■ **Assigned task**
After finding the line that holds "Start a video call with the camera icon" below, set down that line and the rest through the final one exactly, leaving the pictures out.

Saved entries
⁂

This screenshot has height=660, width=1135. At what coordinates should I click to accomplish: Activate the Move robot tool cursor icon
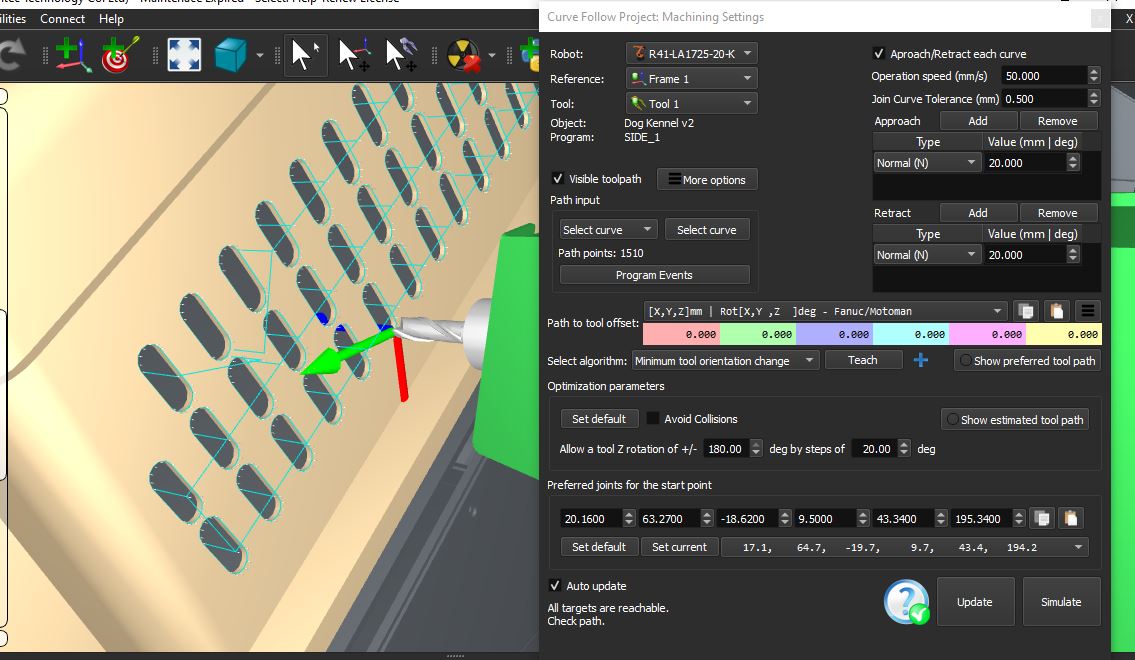tap(401, 55)
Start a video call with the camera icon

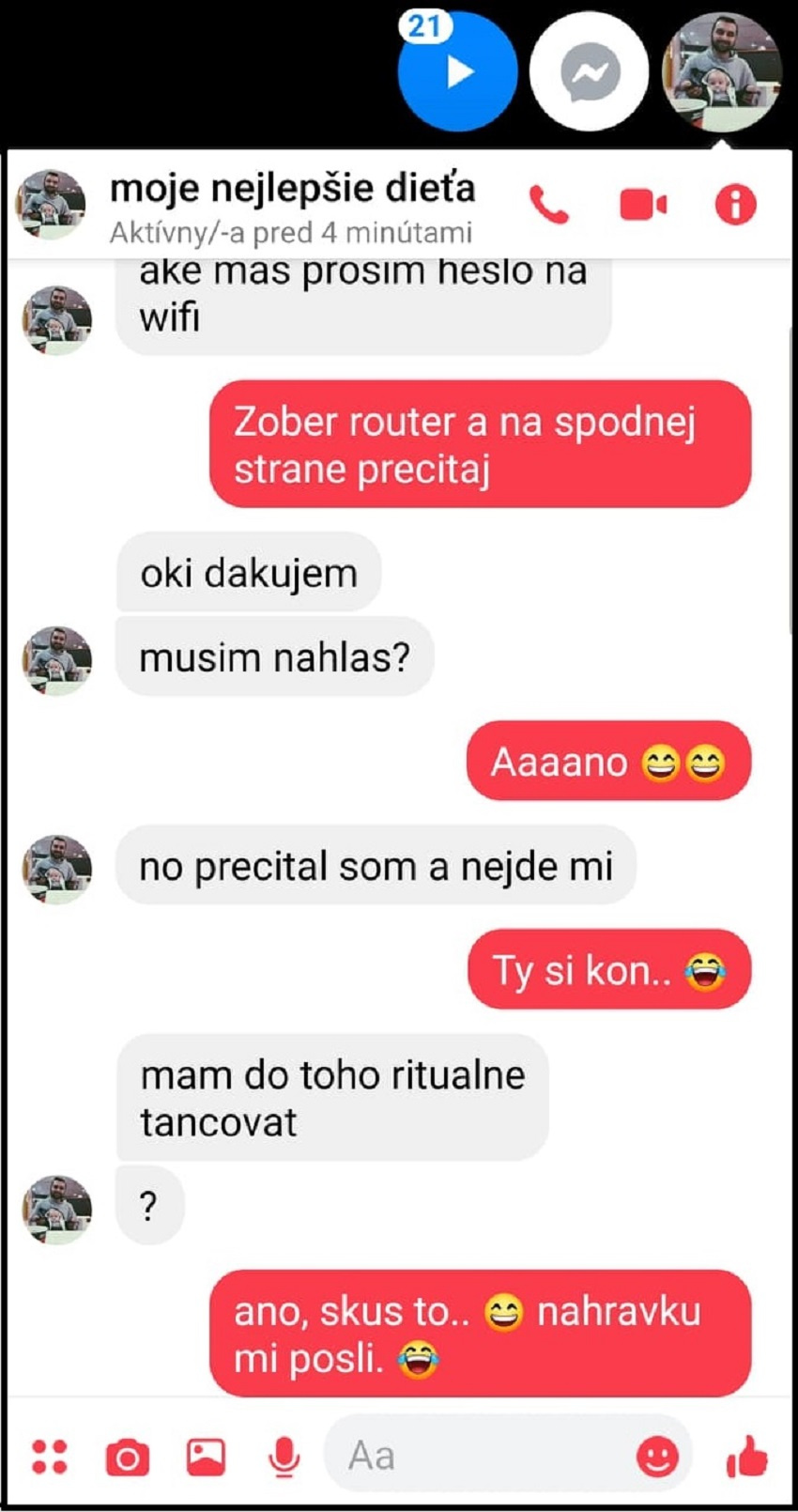tap(643, 204)
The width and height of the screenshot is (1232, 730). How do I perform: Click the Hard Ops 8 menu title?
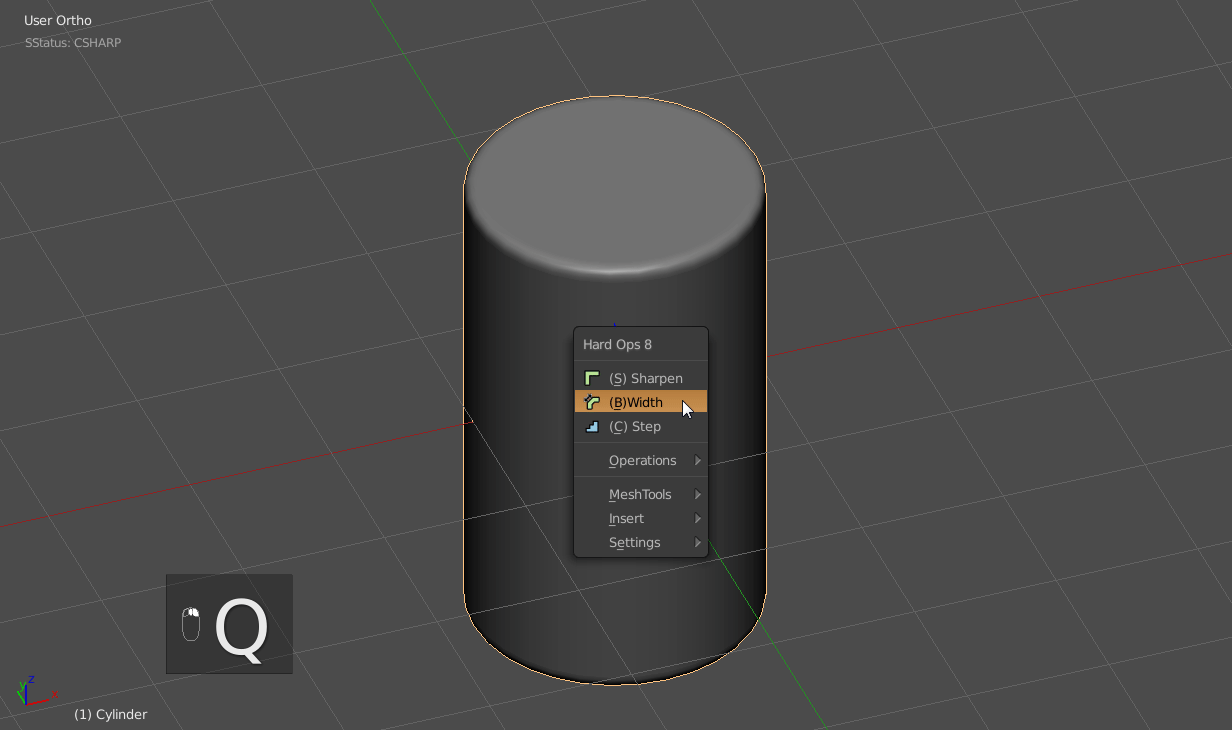coord(617,345)
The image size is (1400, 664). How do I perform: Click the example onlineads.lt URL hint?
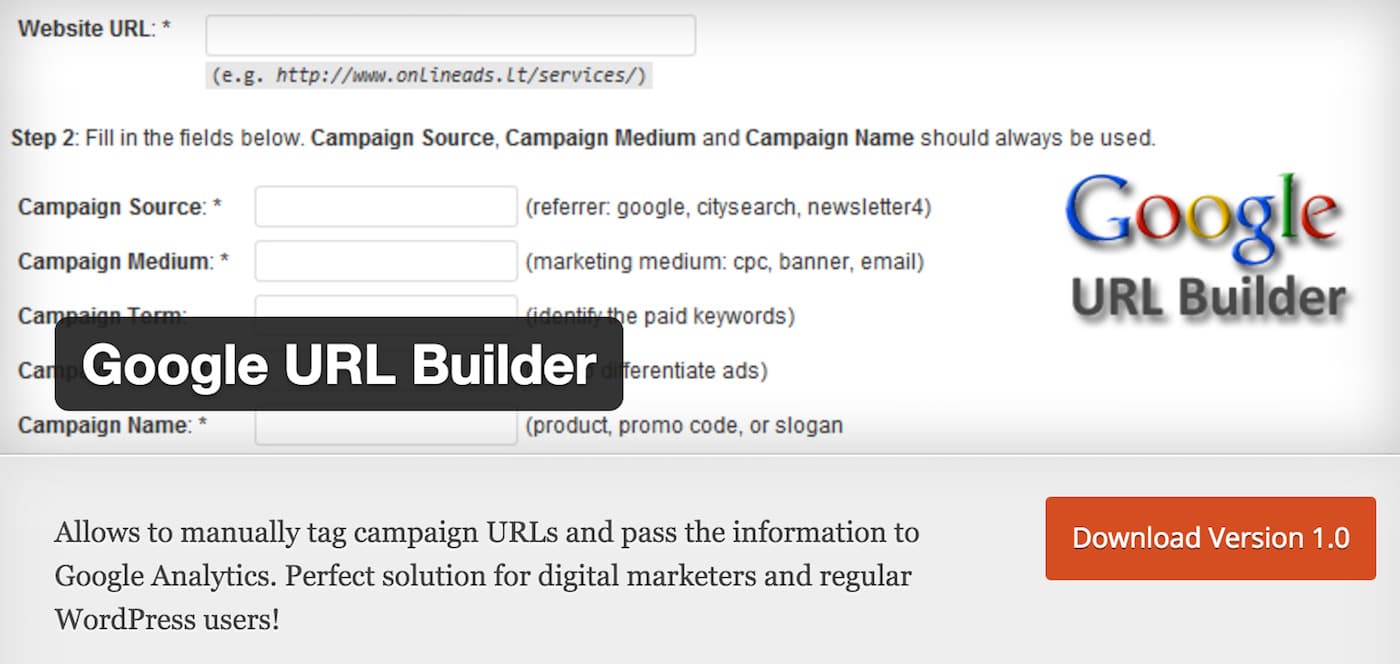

⁂

■ **Written response**
Start a video call with the camera icon

tap(643, 204)
The width and height of the screenshot is (1232, 730). How do I perform: Click the Hard Ops 8 menu title?
coord(617,345)
The image size is (1400, 664). How do I perform: Click the example onlineads.lt URL hint?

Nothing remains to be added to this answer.